16.根据权利要求15所述的装置，其中所述传染病选自病毒、细菌、古细菌、涡虫或真菌感染。

17.根据权利要求16所述的装置，其中所述传染病是性传播疾病。

18.根据权利要求1所述的装置，其包含多个不稳定区，每个不稳定区包含至少一种检测试剂。

19.根据权利要求1所述的装置，其中所述检测试剂包含小分子配体、脂质、碳水化合物、多核苷酸、肽、蛋白质、抗原或抗体。

20.根据权利要求19所述的装置，其中所述抗体是非人抗体。

21.根据权利要求1所述的装置，其中所述检测试剂包含选自下述的检测部分：生色团、荧光团、放射性标记、多核苷酸、小分子、酶、纳米颗粒、微粒、量子点或向上转化剂。

22.根据权利要求1所述的装置，其中所述赋形剂选自盐、碳水化合物、糖、乳化剂、水溶性聚合物及其任何组合。

23.根据权利要求22所述的装置，其中所述赋形剂是聚(乙二醇)。

24.根据权利要求1所述的装置，其中至少一个不稳定区进一步包含肝素。

25.根据权利要求1所述的装置，其中所述基底包含玻璃、硅、金属氧化物或聚合物。

26.根据权利要求1所述的装置，其进一步包含在所述基底和所述聚合物层之间的连接层。
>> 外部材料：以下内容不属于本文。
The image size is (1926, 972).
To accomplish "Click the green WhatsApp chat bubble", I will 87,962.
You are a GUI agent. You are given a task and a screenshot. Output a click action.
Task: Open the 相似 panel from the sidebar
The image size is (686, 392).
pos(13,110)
27.根据权利要求1所述的装置，其进一步包含试剂以区分在所述表面或所述聚合物层上的检测区。

28.根据权利要求27所述的装置，其中所述试剂是疏水墨。

29.根据权利要求27所述的装置，其中所述试剂是蜡。

30. 制造根据权利要求1所述的装置的方法，所述方法包括：

a. 提供包含表面的基底；

b. 在所述表面上形成防污聚合物层；

c. 将至少一种捕获试剂印刷到所述聚合物层上；和

d. 将至少一种检测试剂和至少一种赋形剂印刷到所述聚合物层上；

其中所述捕获试剂印刷到所述聚合物层上与所述检测试剂和赋形剂空间分离的区域中。

31. 筛选受试者中的疾病或病症的方法，其包括：

a. 从所述受试者中获得生物学样品；

b. 使所述生物学样品与权利要求1的装置接触足以允许所述不稳定区中的检测试剂溶解的时间；

c. 检测所述疾病或病症的存在，其中在所述装置上的至少一个捕获区上的可检测信号指示所述受试者中疾病或病症的存在。

32.权利要求31所述的方法，其中所述疾病包括传染病。

33. 用于测定受试者中的疾病、病症或生物学状态的诊断测定，其包括：

a. 从所述受试者中获得生物学样品；

c. 检测所述疾病、病症或生物学状态的存在，其中在所述装置上的至少一个捕获区上的可检测信号指示所述受试者中的疾病、病症或生物学状态的存在。

34.权利要求33所述的诊断测定，其中所述疾病是传染病。

35.权利要求33所述的诊断测定，其中所述测定是即时测定。

36.试剂盒，其包含权利要求1的装置、一组缓冲液和/或试剂、和使用说明书。